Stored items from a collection
----

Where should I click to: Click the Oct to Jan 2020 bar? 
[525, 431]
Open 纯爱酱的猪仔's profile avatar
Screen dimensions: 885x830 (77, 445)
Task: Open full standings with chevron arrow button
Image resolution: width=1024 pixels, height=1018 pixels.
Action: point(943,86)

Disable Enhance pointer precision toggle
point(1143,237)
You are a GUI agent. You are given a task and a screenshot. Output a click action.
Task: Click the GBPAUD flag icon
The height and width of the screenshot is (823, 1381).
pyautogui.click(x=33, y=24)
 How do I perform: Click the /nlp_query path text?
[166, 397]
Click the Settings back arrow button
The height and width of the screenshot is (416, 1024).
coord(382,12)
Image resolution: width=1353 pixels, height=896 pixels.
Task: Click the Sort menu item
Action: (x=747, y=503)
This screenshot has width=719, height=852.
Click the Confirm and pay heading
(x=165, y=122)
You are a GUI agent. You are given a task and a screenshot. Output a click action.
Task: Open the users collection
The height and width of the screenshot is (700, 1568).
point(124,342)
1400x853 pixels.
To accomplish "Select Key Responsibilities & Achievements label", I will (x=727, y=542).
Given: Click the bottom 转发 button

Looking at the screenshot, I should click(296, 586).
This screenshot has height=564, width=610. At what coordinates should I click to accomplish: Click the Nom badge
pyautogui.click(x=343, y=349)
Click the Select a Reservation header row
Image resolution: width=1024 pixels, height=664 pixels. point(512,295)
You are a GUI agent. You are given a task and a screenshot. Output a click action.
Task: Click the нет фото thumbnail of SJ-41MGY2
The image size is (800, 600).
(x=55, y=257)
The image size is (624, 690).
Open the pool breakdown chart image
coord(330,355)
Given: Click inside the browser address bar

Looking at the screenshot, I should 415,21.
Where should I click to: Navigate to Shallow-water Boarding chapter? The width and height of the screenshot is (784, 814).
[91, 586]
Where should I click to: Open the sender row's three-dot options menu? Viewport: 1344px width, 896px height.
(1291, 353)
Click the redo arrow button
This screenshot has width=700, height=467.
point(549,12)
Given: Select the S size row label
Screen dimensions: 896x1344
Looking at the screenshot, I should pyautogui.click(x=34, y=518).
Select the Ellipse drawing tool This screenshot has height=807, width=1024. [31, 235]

----

Exercise prompt> Rewrite the lines above, changing every "Where should I click to" to "Where do I click to" and leaving the rest untouched.

The answer>
Where do I click to: Click the Oct to Jan 2020 bar? 
[525, 431]
Open 纯爱酱的猪仔's profile avatar
Screen dimensions: 885x830 (77, 445)
Task: Open full standings with chevron arrow button
Image resolution: width=1024 pixels, height=1018 pixels.
Action: point(943,86)

Disable Enhance pointer precision toggle
point(1143,237)
You are a GUI agent. You are given a task and a screenshot. Output a click action.
Task: Click the GBPAUD flag icon
The height and width of the screenshot is (823, 1381).
pyautogui.click(x=33, y=24)
 How do I perform: Click the /nlp_query path text?
[166, 397]
Click the Settings back arrow button
The height and width of the screenshot is (416, 1024).
coord(382,12)
Image resolution: width=1353 pixels, height=896 pixels.
Task: Click the Sort menu item
Action: (x=747, y=503)
This screenshot has width=719, height=852.
Click the Confirm and pay heading
(x=165, y=122)
You are a GUI agent. You are given a task and a screenshot. Output a click action.
Task: Open the users collection
The height and width of the screenshot is (700, 1568).
point(124,342)
1400x853 pixels.
To accomplish "Select Key Responsibilities & Achievements label", I will (x=727, y=542).
Given: Click the bottom 转发 button

Looking at the screenshot, I should click(296, 586).
This screenshot has height=564, width=610. At what coordinates should I click to accomplish: Click the Nom badge
pyautogui.click(x=343, y=349)
Click the Select a Reservation header row
Image resolution: width=1024 pixels, height=664 pixels. point(512,295)
You are a GUI agent. You are given a task and a screenshot. Output a click action.
Task: Click the нет фото thumbnail of SJ-41MGY2
The image size is (800, 600).
(x=55, y=257)
The image size is (624, 690).
Open the pool breakdown chart image
coord(330,355)
Given: Click inside the browser address bar

Looking at the screenshot, I should 415,21.
Where do I click to: Navigate to Shallow-water Boarding chapter? The width and height of the screenshot is (784, 814).
[91, 586]
Where do I click to: Open the sender row's three-dot options menu? Viewport: 1344px width, 896px height.
(1291, 353)
Click the redo arrow button
This screenshot has width=700, height=467.
point(549,12)
Given: Select the S size row label
Screen dimensions: 896x1344
Looking at the screenshot, I should pyautogui.click(x=34, y=518).
Select the Ellipse drawing tool This screenshot has height=807, width=1024. [31, 235]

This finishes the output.